Oil Set for First Back-to-Back Weekly Losses

Oil barrel tank at the nature field

Oil headed for its first back-to-back weekly losses since April’s price rout in energy commodities. Swelling U.S. stockpiles added to signs that the global energy demand recovery will take longer than previously anticipated.

In New York, futures were steady near $37 a barrel and are down around 6% this week. Moreover, U.S. crude inventories rose for the first time in seven weeks.

According to Energy Information Administration data, stockpiles at the storage hub at Cushing reached the highest since May. However, drops in gasoline and distillate supplies provided some grounds for optimism.

The U.S. crude benchmark fell around 13% this month as the end of the U.S. summer driving season. Weighing on sentiment were a stalling Asian demand recovery and evidence the virus is making a comeback in Europe. Additionally, a retreat in global stocks has put more downward pressure on energy markets.

The demand outlook is weakening as the OPEC+ alliance gradually adds more barrels to the market. This leads to widening contangoes and the possible return of floating-storage plays.

Saudi Aramco (SE:2222) slashed oil prices to Asia at the start of the week. S&P Global Platts became the latest market forecaster to chime in with a gloomy prediction. It says oil consumption is unlikely to get back to 2019 levels before 2022.

Warren Patterson, head of commodities strategy at ING Bank NV said, this week’s sell-off started when Aramco cut oil prices. He thinks they were left with little choice but to cut as much as they did. Given refining margins are still very weak, he said.

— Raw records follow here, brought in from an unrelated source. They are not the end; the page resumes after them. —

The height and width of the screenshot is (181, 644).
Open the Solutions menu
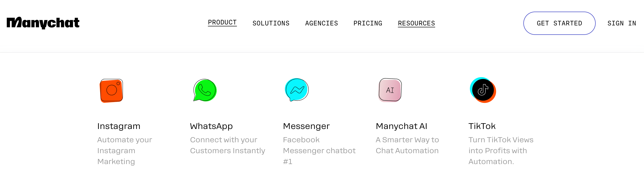(271, 23)
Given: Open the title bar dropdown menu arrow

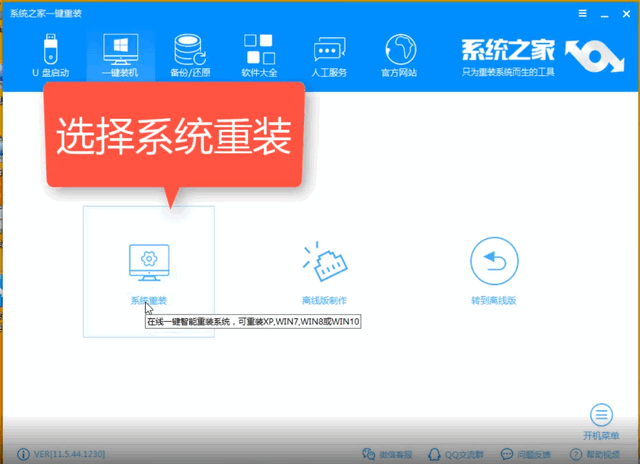Looking at the screenshot, I should [583, 12].
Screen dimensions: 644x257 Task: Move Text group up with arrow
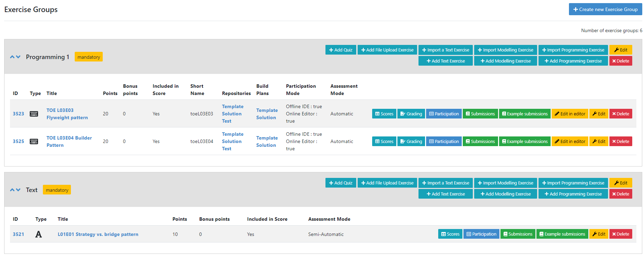point(12,190)
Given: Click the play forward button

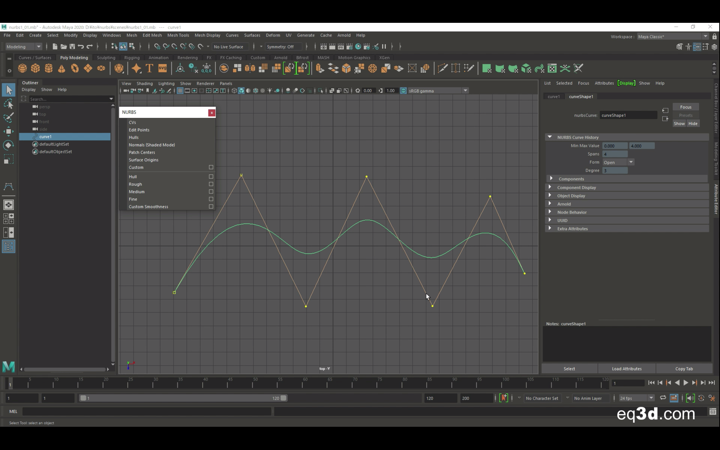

It’ll be interesting to see what OPEC+ has to say about the price slump at its next meeting, he added.

Oil Demand to Take Off in the Second Half of 2021

Brent’s six-month timespread was $2.95 a barrel in contango. That is where prompt prices are cheaper than later-dated ones, compared with $1.97 at the end of August. This change in the market structure shows growing worries over a glut.

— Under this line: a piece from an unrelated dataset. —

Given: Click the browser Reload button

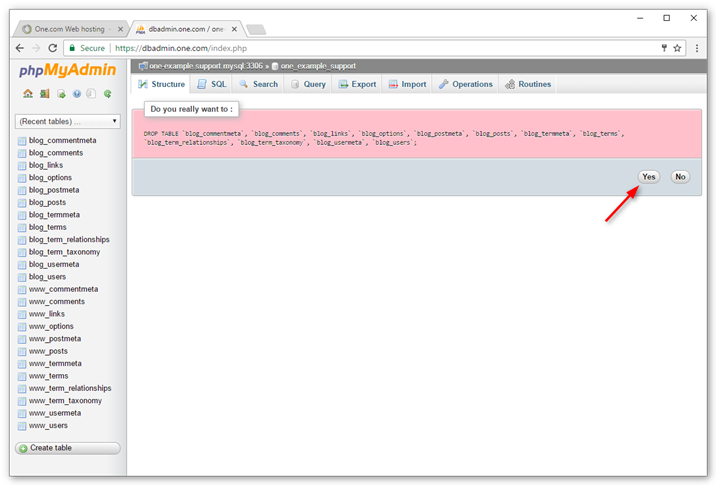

Oil demand from China is expected to be sluggish for the next couple of months. It aims to boost its strategic crude reserves as part of its next five-year plan which will start in 2021. This plan could eventually buoy the market. 

Rush-hour traffic jams are also returning to Europe and Asia. Workers are making their way back to offices and children are getting back to school.

U.S. crude inventories rose by 2 million barrels to 500.4 million in the week through Sept. 4. This was according to the EIA data. 

Commodity news reports stockpiles at Cushing increased by 1.8 million barrels to 54.4 million. Gasoline supplies fell by 2.9 million barrels. Furthermore, American crude production rose by 300,000 barrels.

Victor Shum, vice president of energy consulting at IHS Markit said, oil demand growth is now slowing. They expect the plateau to last into the first quarter of 2021. 

That is until Covid-19 is contained and a vaccine is found, he said. Demand will then take off in the second half of 2021, Shum added.